### What this task involves
Everything from the line with "Task: Maximize the PowerShell window" to the line with "Task: Click the Code Wiki rainbow logo icon" in the listing below, both lines included, needs to be copied exactly, apart from the pictures.

### Available data

○ ○ ○ ○

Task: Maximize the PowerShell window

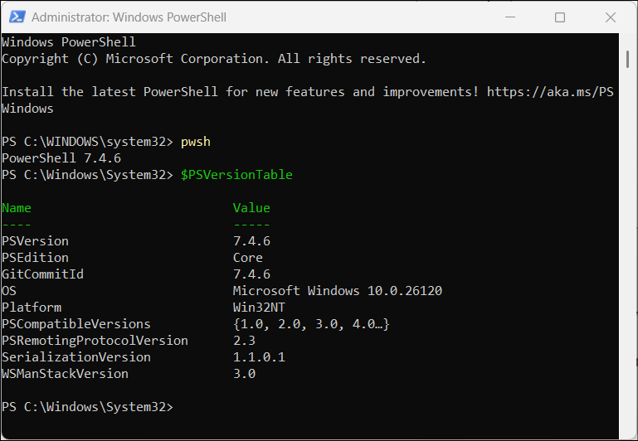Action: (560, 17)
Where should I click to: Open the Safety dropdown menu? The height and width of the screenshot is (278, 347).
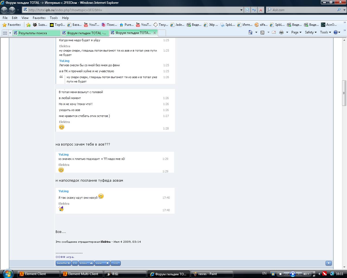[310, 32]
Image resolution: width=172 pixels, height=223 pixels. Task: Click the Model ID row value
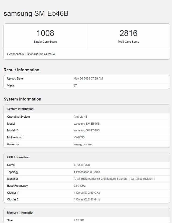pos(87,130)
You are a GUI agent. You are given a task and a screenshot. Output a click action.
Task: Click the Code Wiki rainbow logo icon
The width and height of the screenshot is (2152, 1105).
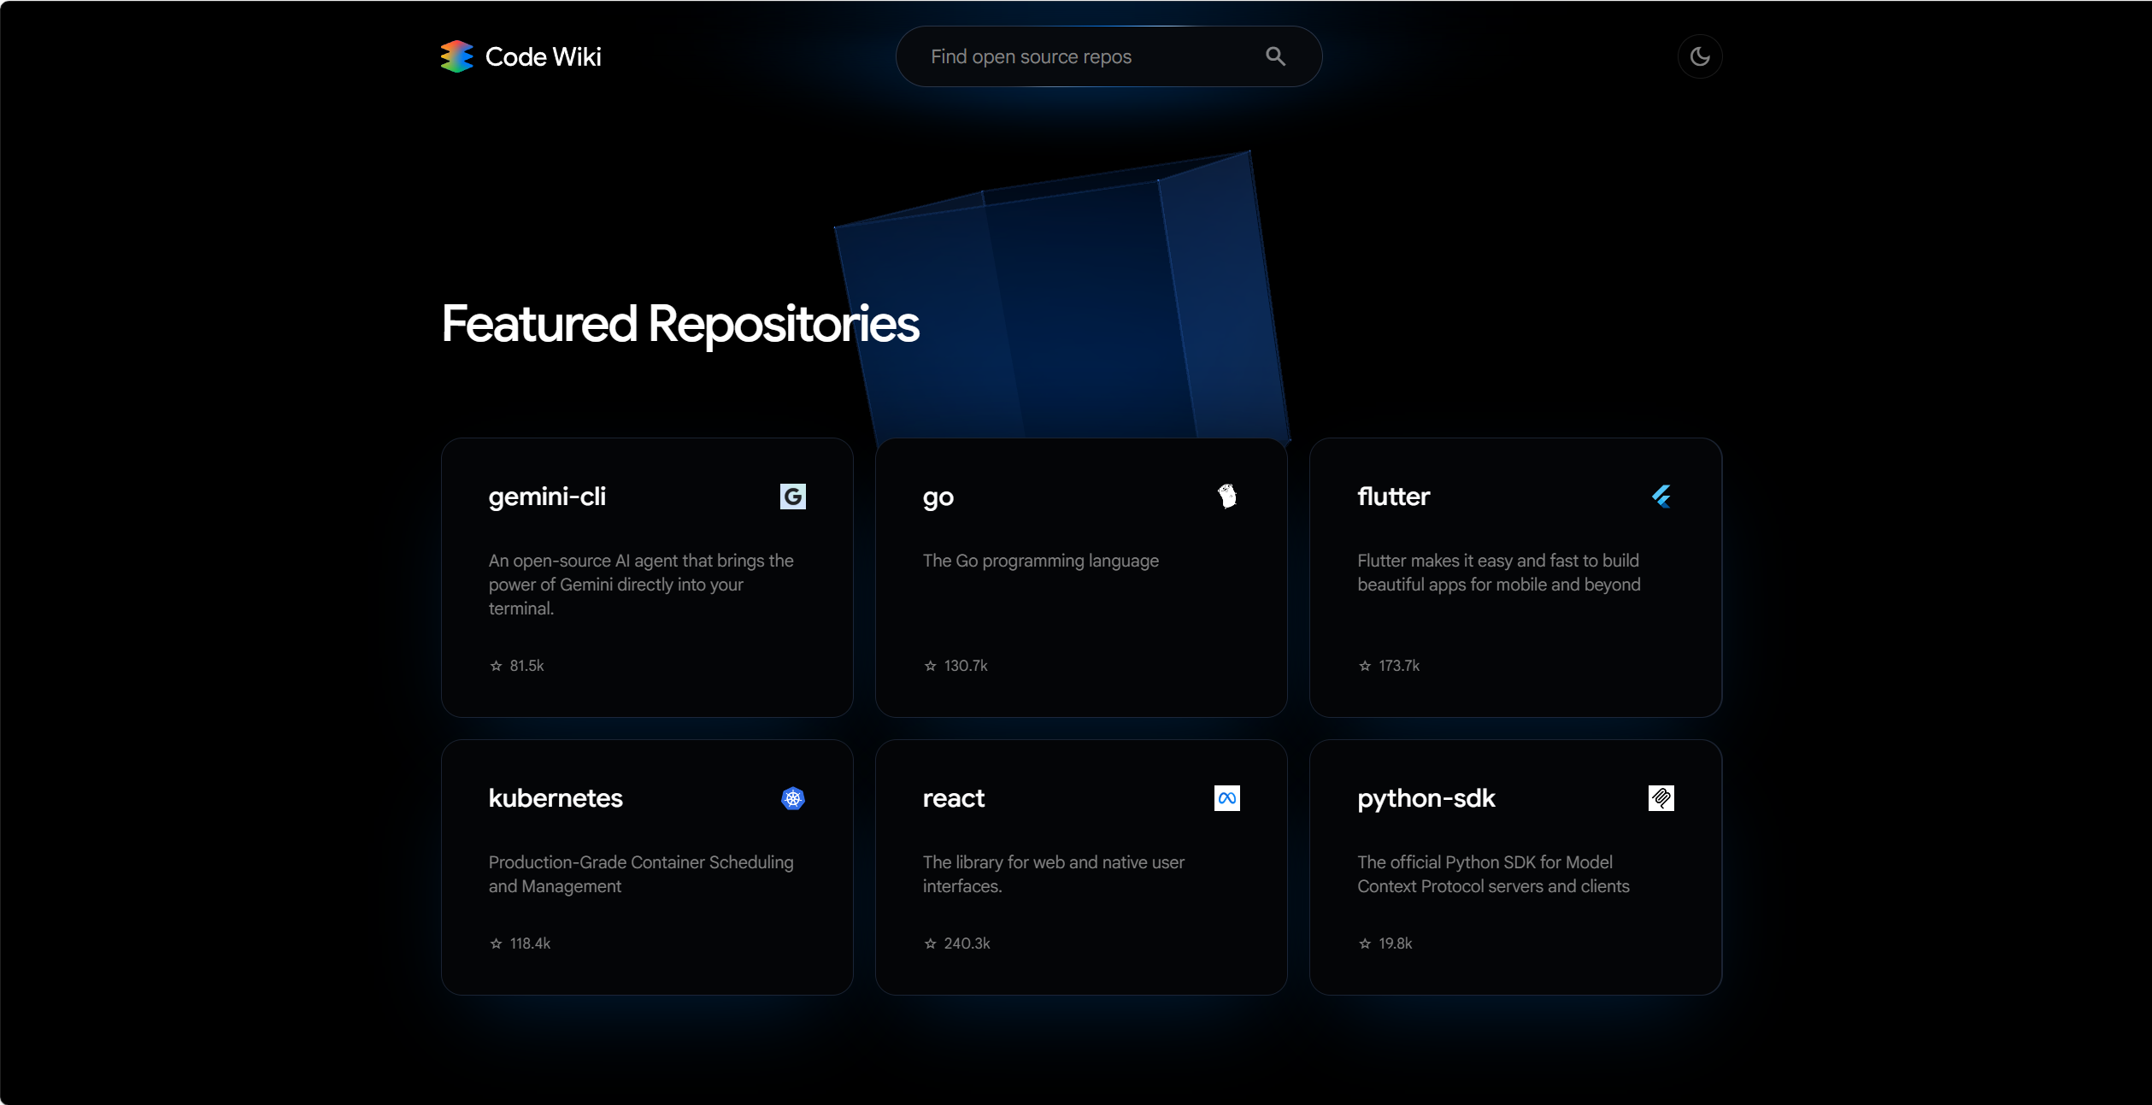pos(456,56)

○ ○ ○ ○

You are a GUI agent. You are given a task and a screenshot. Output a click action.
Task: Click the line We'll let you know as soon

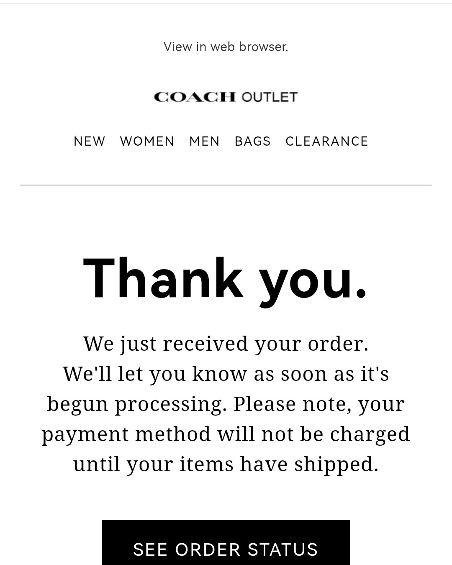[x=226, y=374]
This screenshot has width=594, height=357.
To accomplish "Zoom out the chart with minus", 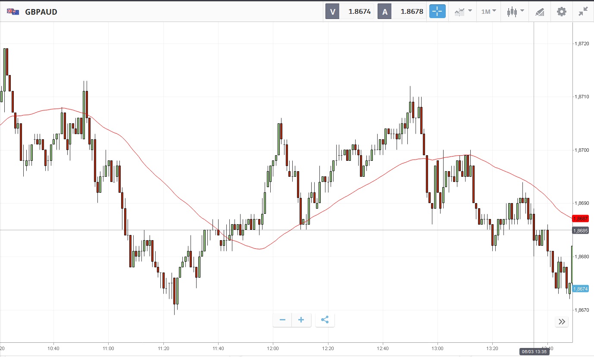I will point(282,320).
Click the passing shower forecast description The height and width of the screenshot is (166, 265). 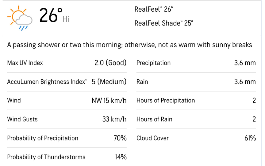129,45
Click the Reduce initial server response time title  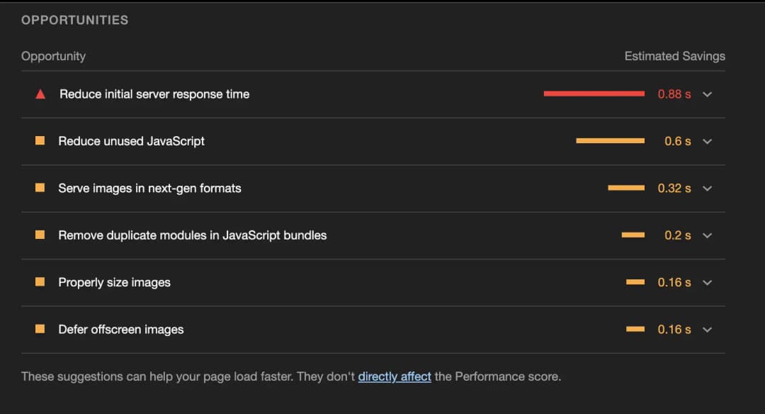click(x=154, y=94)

○ ○ ○ ○

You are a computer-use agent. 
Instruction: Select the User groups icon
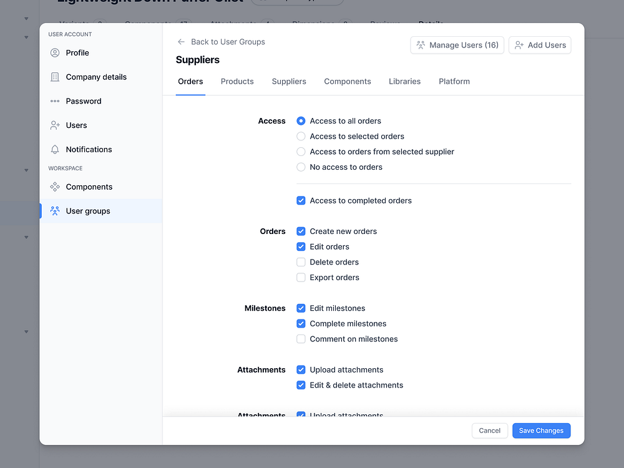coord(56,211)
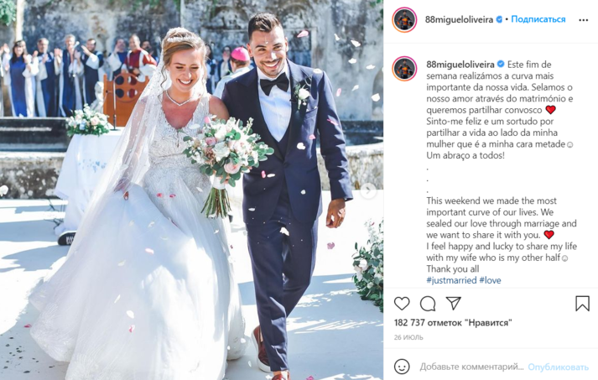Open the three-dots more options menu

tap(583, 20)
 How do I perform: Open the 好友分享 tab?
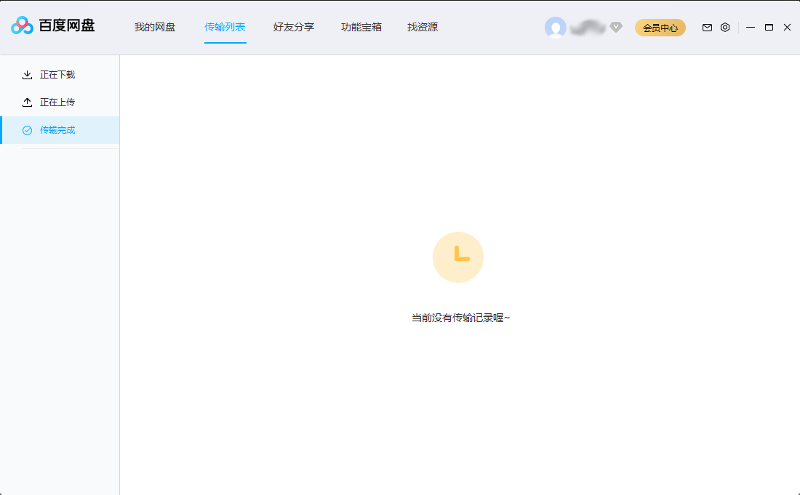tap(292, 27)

○ ○ ○ ○

### Solution for this problem
Task: Maximize the PowerShell window

Action: (560, 17)
Where should I click to: Open the Safety dropdown menu? The height and width of the screenshot is (278, 347).
[310, 32]
Image resolution: width=172 pixels, height=223 pixels. Task: Click the Model ID row value
pos(87,130)
You are a GUI agent. You are given a task and a screenshot. Output a click action.
Task: Click the Code Wiki rainbow logo icon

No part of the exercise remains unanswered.